WHAT YOU NEED TO DO: From the entries below, tally the lines with "computer" in them and reply with that figure only.

Saved entries:
.....
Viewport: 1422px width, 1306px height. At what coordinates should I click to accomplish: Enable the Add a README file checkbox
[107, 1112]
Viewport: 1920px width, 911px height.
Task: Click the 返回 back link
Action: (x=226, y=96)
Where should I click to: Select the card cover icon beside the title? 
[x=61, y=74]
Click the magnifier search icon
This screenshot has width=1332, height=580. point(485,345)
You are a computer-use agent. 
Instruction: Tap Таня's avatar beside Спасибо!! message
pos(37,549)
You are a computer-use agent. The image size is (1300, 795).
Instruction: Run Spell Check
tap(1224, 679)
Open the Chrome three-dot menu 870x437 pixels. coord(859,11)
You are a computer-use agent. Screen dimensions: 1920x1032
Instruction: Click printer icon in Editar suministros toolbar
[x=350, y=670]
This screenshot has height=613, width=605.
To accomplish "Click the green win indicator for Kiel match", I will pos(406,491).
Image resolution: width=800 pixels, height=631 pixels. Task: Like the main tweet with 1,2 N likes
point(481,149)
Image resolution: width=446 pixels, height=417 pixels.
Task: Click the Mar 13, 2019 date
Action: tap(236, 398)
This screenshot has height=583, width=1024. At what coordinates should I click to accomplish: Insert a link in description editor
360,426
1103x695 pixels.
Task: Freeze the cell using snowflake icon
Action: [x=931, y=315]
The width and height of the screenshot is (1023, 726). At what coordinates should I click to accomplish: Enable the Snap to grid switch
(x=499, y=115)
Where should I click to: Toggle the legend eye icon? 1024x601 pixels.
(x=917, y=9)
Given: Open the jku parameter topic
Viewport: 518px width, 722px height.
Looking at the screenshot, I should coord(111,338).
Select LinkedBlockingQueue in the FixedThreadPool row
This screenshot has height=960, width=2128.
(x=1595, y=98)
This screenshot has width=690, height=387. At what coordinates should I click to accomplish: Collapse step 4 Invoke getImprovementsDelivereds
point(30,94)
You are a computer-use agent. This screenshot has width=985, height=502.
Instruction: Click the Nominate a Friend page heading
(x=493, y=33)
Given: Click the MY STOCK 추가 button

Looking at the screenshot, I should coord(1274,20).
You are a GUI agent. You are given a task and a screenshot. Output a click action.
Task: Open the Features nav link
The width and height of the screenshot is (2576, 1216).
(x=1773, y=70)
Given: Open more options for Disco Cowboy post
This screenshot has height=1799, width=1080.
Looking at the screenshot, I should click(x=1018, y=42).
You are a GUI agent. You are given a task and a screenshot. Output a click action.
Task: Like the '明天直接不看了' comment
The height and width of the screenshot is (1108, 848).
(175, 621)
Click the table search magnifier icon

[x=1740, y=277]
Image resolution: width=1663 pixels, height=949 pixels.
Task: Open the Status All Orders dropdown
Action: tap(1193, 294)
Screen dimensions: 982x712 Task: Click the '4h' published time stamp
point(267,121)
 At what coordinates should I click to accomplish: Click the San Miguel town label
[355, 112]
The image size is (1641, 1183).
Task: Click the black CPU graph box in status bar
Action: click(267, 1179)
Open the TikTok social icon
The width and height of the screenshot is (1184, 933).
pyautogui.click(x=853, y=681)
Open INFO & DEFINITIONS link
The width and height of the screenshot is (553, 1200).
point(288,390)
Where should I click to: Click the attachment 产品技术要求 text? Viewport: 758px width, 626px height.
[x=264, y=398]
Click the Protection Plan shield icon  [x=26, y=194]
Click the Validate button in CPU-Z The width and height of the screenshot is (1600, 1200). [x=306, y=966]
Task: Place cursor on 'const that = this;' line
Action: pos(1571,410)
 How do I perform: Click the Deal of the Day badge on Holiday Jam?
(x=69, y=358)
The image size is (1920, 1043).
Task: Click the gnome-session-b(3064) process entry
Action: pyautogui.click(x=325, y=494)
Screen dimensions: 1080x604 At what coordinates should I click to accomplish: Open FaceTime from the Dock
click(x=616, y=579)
.....
YOUR RESPONSE: 4